Perburuan telur penyu di pesisir selatan untuk jamu dan penambah stamina membuat prihatin Kastam (48) dan sejumlah warga di Desa Jogosimo, Kecamatan Klirong, Kabupaten Kebumen, Jawa Tengah. Tidak ingin satwa dilindungi itu punah, Kastam merangkul warga untuk melestarikan penyu. Ronda atau patroli penyu jadi salah satu kunci penyelamatan satwa itu.
KOMPAS/WILIBRORDUS MEGANDIKA WICAKSONO–Kastam menunjukkan penyu lekang di kolam penangkaran penyu di Desa Jogosimo, Klirong, Kebumen, Jateng, Minggu (23/6/2019).
“Dulu kalau ada penyu yang naik ke daratan dan tertangkap, pasti disembelih dan dagingnya dimakan bersama-sama,” kata Kastam Koordinator Penangkaran Penyu Lekang dari Kelompok Sadar Wisata (Pokdarwis) Gajah Gunung, Minggu (23/6/2019).
ADVERTISEMENT
SCROLL TO RESUME CONTENT
Kisah puluhan tahun itu terjadi ketika Kastam masih kecil. Lambat laun perburuan penyu berganti menjadi perburuan telur penyu yang dipercaya masyarakat bisa menjadi penambah stamina tubuh, menambah kecerdasan, serta jamu yang baik bagi kuda tunggangan warga karena kandungan proteinnya yang tinggi.
“Orangtua banyak mencari dan membeli telur penyu itu untuk dikonsumsi anaknya. Mereka percaya dengan mengonsumsi penyu, anak mereka bakal,” tutur Kastam yang juga menjabat sekretaris desa atau carik.
Karena ada permintaan, muncullah penjual-penjual telur penyu. Telur diambil dari dari pesisir Kebumen, terutama di Laguna Jogosimo sebagai tempat favorit penyu bertelur di muara Sungai Luk Ulo. Telur itu dijual Rp 2.000-Rp 5.000 per butir. Tak jarang telur dijajakan berkeliling hingga masuk ke kota Kebumen.
Kastam menyadari upaya menyelamatkan penyu dari kepunahan akan berhadapan dengan para pemburu dan pedagang telur penyu. Namun berbekal keyakinan bahwa apa yang dilakukannya benar, Kastam gigih menjalankan tekadnya.
“Kalau masyarakat tidak peduli dengan penyu, nanti penyu akan punah. Nah kalau bukan kami di sini yang menjaga penyu, siapa lagi,” ujarnya.
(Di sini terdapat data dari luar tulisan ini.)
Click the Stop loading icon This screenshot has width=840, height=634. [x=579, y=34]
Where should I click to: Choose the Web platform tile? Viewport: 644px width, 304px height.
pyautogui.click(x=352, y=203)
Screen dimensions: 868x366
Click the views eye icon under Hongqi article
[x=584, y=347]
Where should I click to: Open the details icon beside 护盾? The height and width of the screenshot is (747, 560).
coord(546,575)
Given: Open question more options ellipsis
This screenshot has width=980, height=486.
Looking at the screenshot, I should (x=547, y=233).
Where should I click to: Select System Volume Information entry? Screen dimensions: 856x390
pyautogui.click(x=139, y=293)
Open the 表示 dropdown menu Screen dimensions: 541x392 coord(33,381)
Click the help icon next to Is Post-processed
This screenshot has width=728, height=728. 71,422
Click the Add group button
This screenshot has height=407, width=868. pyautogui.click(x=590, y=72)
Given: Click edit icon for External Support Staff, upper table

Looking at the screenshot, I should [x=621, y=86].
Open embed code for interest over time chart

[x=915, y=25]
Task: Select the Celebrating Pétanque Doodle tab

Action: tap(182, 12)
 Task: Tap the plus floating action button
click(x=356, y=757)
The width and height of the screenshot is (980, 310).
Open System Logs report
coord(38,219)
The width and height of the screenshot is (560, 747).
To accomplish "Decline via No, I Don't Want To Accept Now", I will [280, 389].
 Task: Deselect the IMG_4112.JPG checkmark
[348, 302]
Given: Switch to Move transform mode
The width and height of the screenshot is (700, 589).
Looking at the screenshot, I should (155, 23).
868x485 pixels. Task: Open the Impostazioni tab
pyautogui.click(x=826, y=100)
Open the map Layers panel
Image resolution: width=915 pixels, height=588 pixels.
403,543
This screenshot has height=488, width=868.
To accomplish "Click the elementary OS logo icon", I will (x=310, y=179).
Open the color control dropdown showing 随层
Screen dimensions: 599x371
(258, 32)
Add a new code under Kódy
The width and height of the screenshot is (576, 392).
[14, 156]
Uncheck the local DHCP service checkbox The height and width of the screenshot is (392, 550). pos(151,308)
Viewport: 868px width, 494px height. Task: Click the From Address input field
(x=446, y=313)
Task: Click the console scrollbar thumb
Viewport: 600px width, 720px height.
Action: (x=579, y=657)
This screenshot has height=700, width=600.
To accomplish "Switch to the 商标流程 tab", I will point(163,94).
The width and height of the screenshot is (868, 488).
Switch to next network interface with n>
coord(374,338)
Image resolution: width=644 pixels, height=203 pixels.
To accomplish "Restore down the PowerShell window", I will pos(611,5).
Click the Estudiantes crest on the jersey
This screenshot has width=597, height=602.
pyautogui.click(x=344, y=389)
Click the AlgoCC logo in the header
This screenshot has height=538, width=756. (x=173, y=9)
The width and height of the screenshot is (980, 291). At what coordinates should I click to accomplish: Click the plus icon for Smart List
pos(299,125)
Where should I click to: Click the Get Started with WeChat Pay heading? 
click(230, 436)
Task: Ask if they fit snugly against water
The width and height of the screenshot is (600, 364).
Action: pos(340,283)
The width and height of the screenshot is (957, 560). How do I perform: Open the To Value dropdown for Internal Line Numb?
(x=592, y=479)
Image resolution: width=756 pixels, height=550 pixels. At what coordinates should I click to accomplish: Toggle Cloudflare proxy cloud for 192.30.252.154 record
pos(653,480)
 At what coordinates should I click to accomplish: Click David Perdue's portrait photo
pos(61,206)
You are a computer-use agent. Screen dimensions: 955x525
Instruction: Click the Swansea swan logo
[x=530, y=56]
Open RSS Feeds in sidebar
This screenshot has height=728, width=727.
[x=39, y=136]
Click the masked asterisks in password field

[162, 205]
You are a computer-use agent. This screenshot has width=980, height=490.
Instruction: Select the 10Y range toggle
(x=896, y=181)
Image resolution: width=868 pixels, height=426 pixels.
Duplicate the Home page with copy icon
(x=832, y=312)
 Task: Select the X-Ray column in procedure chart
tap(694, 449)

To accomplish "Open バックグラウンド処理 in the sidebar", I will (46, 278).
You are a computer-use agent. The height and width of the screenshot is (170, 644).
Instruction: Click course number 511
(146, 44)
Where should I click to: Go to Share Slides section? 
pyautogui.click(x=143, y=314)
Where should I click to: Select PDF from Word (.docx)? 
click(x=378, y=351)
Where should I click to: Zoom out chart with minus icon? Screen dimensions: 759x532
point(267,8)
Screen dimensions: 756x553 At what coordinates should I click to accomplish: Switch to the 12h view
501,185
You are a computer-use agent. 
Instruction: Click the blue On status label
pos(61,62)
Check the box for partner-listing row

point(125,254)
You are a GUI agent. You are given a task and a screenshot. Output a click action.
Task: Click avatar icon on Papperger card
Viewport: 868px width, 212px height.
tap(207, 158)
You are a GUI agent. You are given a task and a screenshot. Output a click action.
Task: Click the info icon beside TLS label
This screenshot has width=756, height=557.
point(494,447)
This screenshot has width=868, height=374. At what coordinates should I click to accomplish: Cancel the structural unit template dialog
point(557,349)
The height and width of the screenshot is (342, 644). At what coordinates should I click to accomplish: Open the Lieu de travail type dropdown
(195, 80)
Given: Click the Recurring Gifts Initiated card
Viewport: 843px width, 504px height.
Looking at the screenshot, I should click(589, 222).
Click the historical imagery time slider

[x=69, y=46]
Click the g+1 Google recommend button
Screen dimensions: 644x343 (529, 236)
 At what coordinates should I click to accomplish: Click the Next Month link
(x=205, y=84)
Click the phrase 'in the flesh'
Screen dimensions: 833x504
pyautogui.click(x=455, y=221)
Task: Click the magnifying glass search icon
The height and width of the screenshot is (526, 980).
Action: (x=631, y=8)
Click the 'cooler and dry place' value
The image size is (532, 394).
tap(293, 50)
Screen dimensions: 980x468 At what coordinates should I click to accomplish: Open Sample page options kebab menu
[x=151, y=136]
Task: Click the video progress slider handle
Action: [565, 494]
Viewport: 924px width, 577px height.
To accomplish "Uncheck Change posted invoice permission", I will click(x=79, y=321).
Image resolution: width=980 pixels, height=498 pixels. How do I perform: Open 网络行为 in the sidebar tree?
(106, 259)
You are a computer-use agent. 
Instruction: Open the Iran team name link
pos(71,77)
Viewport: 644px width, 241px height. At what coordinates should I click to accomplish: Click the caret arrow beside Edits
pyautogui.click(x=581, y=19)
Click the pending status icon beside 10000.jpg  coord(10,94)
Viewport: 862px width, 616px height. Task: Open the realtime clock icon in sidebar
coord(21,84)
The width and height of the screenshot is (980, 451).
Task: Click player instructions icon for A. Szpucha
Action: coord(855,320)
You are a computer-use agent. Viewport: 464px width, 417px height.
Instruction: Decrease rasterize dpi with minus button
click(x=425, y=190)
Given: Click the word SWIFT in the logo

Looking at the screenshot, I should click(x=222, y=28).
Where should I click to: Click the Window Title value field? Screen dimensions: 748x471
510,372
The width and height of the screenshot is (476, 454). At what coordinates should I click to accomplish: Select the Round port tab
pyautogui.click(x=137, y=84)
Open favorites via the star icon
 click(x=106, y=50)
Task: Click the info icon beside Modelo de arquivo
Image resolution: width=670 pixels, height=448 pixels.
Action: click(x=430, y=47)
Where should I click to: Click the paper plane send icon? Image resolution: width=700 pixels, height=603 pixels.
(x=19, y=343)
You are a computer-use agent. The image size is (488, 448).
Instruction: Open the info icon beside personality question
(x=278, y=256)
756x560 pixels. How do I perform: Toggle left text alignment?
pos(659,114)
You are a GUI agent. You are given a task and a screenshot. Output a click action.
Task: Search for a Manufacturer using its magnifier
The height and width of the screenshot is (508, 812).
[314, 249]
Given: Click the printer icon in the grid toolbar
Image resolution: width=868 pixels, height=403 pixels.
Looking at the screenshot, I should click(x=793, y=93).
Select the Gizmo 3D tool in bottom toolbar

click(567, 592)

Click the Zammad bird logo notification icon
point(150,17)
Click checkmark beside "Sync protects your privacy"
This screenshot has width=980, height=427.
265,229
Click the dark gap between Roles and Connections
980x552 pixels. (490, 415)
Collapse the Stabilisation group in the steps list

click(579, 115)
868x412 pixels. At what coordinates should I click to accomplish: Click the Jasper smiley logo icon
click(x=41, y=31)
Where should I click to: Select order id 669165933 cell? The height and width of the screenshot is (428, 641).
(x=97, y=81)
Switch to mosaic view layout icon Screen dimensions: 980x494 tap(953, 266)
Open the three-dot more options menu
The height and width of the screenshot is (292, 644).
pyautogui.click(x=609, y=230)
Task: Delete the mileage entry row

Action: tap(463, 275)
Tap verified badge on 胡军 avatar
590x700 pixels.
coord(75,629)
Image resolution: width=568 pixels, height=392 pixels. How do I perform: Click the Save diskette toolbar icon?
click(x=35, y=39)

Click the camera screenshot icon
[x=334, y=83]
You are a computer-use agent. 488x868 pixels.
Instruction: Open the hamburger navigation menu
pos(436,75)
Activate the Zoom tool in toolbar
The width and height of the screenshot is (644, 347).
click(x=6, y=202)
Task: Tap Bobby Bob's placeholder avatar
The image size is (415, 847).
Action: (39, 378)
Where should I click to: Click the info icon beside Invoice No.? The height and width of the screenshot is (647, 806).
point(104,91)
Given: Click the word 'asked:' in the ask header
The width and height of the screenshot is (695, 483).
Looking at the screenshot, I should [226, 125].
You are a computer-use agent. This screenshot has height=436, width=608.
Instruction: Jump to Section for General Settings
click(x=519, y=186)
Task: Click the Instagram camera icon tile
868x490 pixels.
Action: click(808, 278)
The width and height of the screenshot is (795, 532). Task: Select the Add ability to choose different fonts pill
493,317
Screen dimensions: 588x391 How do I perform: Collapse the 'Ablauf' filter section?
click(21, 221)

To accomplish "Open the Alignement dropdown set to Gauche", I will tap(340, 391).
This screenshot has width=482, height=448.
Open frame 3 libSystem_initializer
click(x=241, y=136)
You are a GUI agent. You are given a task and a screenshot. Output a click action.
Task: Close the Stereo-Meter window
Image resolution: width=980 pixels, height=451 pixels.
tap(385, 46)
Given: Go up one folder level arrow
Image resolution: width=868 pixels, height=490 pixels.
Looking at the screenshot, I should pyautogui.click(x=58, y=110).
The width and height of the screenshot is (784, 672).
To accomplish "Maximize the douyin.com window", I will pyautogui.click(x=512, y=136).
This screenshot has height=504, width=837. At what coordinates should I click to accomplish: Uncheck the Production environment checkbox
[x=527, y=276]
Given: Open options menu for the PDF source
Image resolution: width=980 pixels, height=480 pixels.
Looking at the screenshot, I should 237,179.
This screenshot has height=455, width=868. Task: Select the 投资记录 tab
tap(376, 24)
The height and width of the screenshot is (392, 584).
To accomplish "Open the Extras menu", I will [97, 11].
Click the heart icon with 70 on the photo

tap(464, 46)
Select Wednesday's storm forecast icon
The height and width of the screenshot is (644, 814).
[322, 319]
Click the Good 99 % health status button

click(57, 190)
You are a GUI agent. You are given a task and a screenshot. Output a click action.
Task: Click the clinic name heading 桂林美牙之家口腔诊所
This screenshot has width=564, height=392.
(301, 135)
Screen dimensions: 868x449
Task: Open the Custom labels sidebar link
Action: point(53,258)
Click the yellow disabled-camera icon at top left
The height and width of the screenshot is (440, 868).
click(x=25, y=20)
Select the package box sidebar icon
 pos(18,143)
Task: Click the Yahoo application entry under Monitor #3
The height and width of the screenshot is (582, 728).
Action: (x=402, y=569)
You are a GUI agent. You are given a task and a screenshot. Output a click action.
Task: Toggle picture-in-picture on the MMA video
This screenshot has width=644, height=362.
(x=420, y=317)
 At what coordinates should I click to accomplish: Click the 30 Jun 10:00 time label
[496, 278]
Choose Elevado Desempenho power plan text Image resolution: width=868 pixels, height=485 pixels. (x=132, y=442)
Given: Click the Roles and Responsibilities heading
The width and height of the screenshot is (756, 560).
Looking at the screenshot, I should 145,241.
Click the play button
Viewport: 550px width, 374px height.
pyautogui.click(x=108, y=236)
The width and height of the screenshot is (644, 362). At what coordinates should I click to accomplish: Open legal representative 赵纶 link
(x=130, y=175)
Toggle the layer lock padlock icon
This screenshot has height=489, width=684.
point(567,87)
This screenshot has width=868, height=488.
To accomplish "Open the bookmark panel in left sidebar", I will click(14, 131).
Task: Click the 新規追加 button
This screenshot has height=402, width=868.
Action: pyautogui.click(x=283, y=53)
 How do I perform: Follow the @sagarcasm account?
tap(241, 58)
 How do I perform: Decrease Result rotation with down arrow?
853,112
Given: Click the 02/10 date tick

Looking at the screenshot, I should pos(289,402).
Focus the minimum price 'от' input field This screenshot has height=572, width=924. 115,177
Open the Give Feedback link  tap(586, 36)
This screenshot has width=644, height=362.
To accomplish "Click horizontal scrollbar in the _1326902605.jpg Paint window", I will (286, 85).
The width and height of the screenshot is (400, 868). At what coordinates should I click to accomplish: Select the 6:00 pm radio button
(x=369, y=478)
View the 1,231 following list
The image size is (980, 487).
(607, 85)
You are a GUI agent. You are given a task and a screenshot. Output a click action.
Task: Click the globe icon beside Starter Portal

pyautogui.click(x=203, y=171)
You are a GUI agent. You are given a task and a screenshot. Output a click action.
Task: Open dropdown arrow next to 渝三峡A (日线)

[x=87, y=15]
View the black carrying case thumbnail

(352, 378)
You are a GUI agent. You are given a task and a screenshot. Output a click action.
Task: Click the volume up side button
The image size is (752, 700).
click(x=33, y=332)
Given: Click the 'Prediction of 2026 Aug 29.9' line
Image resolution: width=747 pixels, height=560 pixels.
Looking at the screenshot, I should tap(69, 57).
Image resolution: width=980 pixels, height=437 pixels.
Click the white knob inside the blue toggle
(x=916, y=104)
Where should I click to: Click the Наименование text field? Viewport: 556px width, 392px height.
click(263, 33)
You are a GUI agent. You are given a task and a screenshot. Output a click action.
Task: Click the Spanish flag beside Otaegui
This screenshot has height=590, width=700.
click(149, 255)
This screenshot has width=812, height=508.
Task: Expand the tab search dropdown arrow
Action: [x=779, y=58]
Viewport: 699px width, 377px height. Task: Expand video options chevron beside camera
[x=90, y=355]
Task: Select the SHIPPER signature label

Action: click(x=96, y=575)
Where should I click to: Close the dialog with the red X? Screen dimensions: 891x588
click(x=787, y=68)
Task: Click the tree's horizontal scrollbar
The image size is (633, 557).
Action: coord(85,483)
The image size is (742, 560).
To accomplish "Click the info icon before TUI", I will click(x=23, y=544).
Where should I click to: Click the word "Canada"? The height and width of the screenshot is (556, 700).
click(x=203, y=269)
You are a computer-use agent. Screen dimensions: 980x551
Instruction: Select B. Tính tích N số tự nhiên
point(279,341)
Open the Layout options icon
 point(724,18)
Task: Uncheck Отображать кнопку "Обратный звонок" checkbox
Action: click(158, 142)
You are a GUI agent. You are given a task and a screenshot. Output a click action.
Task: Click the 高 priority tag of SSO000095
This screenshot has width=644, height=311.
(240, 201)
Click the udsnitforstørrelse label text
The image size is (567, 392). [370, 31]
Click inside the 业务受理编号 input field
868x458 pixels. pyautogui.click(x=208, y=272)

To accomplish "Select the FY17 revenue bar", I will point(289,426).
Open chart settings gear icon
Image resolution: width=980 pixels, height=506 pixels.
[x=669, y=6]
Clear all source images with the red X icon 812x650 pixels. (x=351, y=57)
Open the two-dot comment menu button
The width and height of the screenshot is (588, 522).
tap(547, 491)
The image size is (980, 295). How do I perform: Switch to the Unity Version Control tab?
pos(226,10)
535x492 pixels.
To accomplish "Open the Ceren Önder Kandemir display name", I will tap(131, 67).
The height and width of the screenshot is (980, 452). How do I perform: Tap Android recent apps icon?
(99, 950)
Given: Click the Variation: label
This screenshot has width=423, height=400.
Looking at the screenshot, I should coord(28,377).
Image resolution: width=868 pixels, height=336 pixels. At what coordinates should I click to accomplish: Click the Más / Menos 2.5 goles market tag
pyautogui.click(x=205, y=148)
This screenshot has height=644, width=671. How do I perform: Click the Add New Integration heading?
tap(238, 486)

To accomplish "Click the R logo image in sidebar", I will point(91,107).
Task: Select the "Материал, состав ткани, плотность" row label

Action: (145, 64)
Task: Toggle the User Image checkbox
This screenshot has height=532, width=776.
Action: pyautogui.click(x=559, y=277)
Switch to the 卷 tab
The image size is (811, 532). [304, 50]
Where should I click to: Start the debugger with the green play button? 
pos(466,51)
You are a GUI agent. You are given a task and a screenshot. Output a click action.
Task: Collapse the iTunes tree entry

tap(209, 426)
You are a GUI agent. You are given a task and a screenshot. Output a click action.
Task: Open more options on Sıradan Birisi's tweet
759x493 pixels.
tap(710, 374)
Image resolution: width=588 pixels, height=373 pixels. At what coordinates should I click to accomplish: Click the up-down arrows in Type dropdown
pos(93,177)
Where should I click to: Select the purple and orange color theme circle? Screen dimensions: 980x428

Seperti yang sudah diduga sebelumnya, upaya Kastam dan kelompoknya melestarikan penyu mendapat tantangan. Orang menggunjingkan Kastam yang hendak mendirikan penangkaran penyu di dalam rangkaian program pesisir tangguh bencana.
Agar masyarakat paham dengan program itu, Kastam melakukan pendekatan dan sosialisasi di setiap pertemuan baik di tingkat dusun maupun desa. “Pelan-pelan kami mengajak warga agar peduli terhadap kelestarian penyu. Upaya ini cukup berhasil. Beberapa orang yang dulunya pemburu telur penyu bahkan kini bergabung dengan kelompok sadar wisata dan ikut menjaga penyu,” tuturnya.
Ronda Penyu
Kelompok Sadar Wisata (Pokdarwis) Gajah Gunung yang dibentuk Kastam kini beranggotakan 25 warga. Lembaga ini menjadi wadah edukasi dan sosialisasi bagi masyarakat sekitar tentang penyu. Sejak 2016 hingga kini, anggota kelompok bergotong-royong menjaga kelestarian penyu. Mereka mencari bahkan menerima telur penyu yang didapatkan warga dari desa tetangga.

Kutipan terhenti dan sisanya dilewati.